Mooney Eyes Day When Female Bank CEOs Are Footnote, Not Headline

KeyCorp chief executive Beth Mooney can't wait to be a footnote.

Accepting her award as the "most powerful woman in banking" at American Banker's annual awards dinner at the Waldorf Astoria on Thursday, Mooney anticipated a time when female leaders in the industry are so commonplace that gender is merely an afterthought.

"I look forward to the day that being the first female chief executive of a top 20 U.S. bank is a footnote, not the headline," she said, prompting a sea of colleagues -- including her fellow Key award winners Amy Brady and Maria Coyne to rise to a standing ovation.

For now, gender equality has yet to be achieved at the top of her field, Mooney said. While banking is a performance-driven industry and "women can deliver results just as well as men," she said, many qualified women never make it into to the C-suite.

That's a shame, Mooney said, because when women land positions of power, others are encouraged to believe they can rise. As evidence, she cited a letter she received when she became head of Cleveland-based Key in 2011. "I'll walk a little taller and feel a little prouder because I work for a company with a female CEO," the letter said.

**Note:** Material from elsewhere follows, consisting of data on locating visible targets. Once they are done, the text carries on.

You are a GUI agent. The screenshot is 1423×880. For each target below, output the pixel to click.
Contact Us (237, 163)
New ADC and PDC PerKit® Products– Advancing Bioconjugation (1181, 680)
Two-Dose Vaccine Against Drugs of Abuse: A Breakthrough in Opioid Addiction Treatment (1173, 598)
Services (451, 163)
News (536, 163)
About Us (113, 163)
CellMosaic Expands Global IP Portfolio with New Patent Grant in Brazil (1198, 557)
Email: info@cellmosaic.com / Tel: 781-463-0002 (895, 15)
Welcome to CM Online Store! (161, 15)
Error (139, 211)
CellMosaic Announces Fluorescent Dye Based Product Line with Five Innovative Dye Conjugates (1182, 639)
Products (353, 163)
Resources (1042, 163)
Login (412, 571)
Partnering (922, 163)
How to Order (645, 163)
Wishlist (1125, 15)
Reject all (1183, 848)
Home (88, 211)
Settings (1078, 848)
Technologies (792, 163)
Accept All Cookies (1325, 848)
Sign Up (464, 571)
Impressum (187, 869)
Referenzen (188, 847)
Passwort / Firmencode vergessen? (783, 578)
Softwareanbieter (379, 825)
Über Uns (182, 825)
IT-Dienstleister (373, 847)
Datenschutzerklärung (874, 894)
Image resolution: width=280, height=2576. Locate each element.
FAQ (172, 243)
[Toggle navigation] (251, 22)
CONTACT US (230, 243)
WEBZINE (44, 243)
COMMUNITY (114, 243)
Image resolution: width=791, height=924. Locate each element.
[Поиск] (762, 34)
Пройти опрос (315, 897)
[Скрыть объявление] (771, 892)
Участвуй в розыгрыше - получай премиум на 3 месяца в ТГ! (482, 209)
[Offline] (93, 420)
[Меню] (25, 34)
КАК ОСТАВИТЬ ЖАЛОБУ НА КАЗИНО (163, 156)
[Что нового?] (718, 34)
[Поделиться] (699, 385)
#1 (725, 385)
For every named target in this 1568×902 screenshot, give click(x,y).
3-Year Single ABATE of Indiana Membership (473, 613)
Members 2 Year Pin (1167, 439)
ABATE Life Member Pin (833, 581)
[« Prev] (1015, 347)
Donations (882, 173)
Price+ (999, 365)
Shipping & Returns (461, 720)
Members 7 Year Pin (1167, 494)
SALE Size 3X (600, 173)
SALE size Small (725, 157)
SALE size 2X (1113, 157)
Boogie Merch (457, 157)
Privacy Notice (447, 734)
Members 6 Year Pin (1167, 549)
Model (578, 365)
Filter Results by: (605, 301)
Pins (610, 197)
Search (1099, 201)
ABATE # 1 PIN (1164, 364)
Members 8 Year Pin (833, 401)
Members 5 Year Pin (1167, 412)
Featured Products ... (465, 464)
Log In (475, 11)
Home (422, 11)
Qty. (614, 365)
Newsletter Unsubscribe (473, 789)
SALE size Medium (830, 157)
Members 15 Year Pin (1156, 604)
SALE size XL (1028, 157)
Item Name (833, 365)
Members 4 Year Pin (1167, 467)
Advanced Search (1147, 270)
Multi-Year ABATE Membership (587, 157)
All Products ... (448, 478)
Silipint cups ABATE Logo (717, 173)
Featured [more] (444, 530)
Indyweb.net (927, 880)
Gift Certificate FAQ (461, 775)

Speaking the day after President Obama announced his decision to nominate Janet Yellen as chair of the Federal Reserve Bank, Mooney said her own spirits were buoyed at the prospect of the country's first female central bank chief.

"Seeing women get recognized for their work strikes a chord with other women," she said. With more and more women receiving the credit they deserve, she said, "I expect to have a lot more company" at the top soon.